**Task description:** Rewrite the rows below as a numbered list, one line per item, leaving out blank lines and the pictures.

──────── Dataset ────────

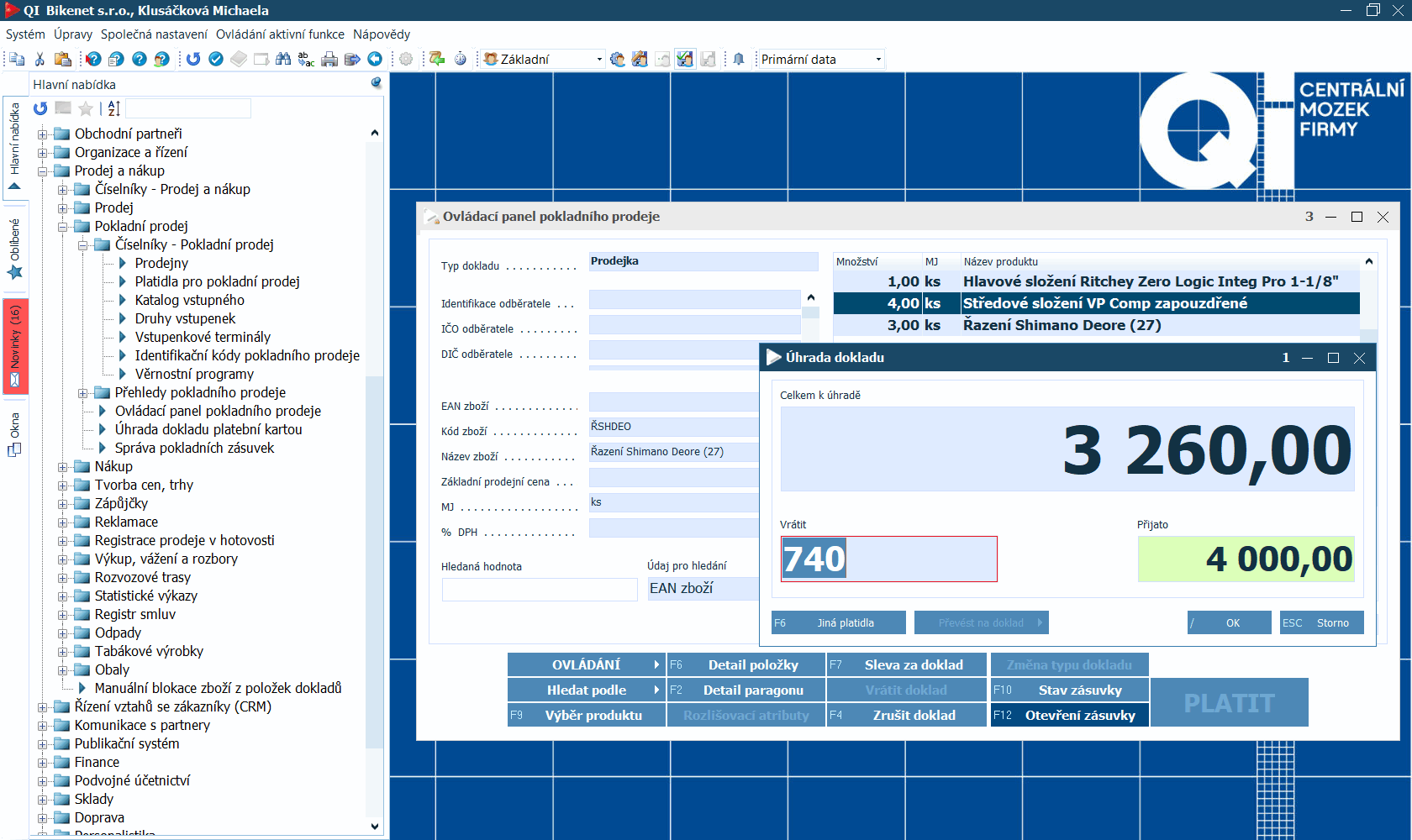Click the printer icon in toolbar
The width and height of the screenshot is (1412, 840).
click(x=329, y=59)
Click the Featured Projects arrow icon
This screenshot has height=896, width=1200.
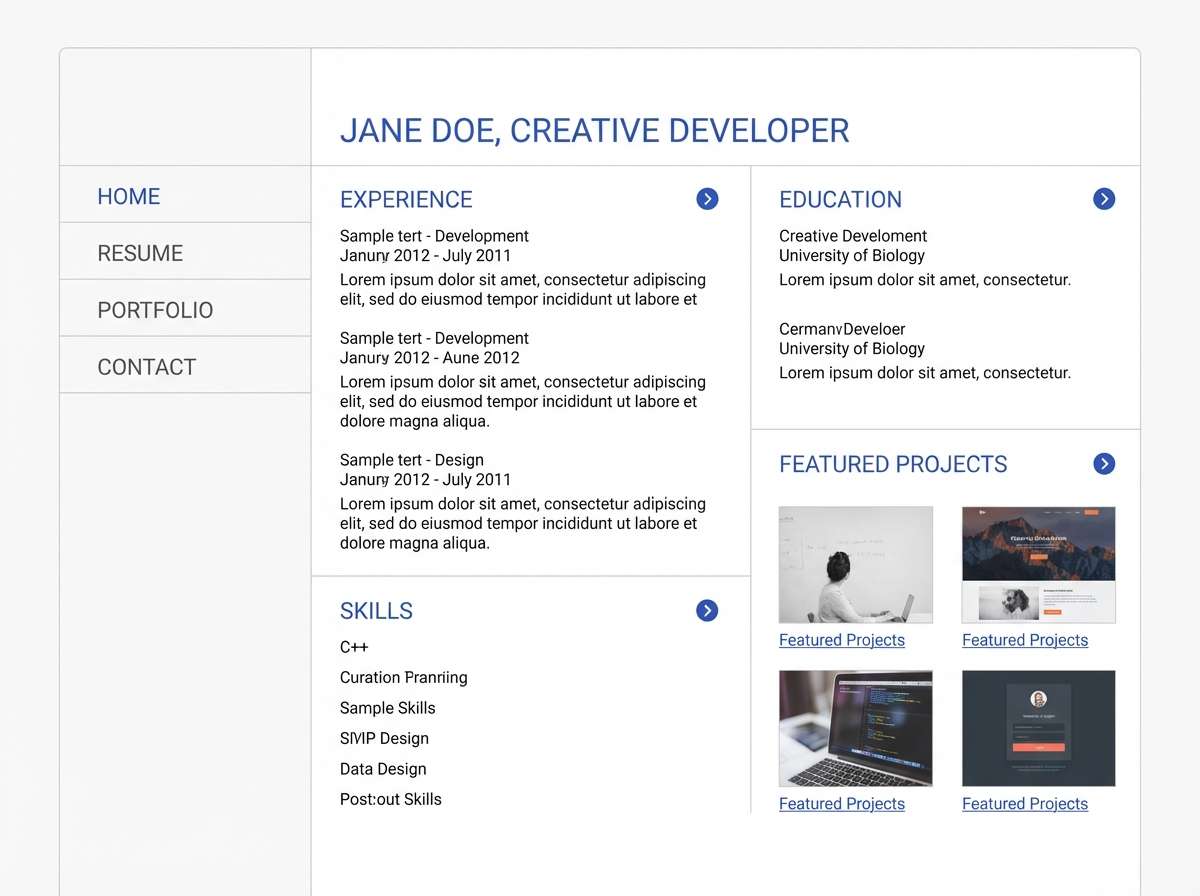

────────

**Final result:**
1. Click the printer icon in toolbar
2. The width and height of the screenshot is (1412, 840).
3. click(x=329, y=59)
4. Click the Featured Projects arrow icon
5. This screenshot has height=896, width=1200.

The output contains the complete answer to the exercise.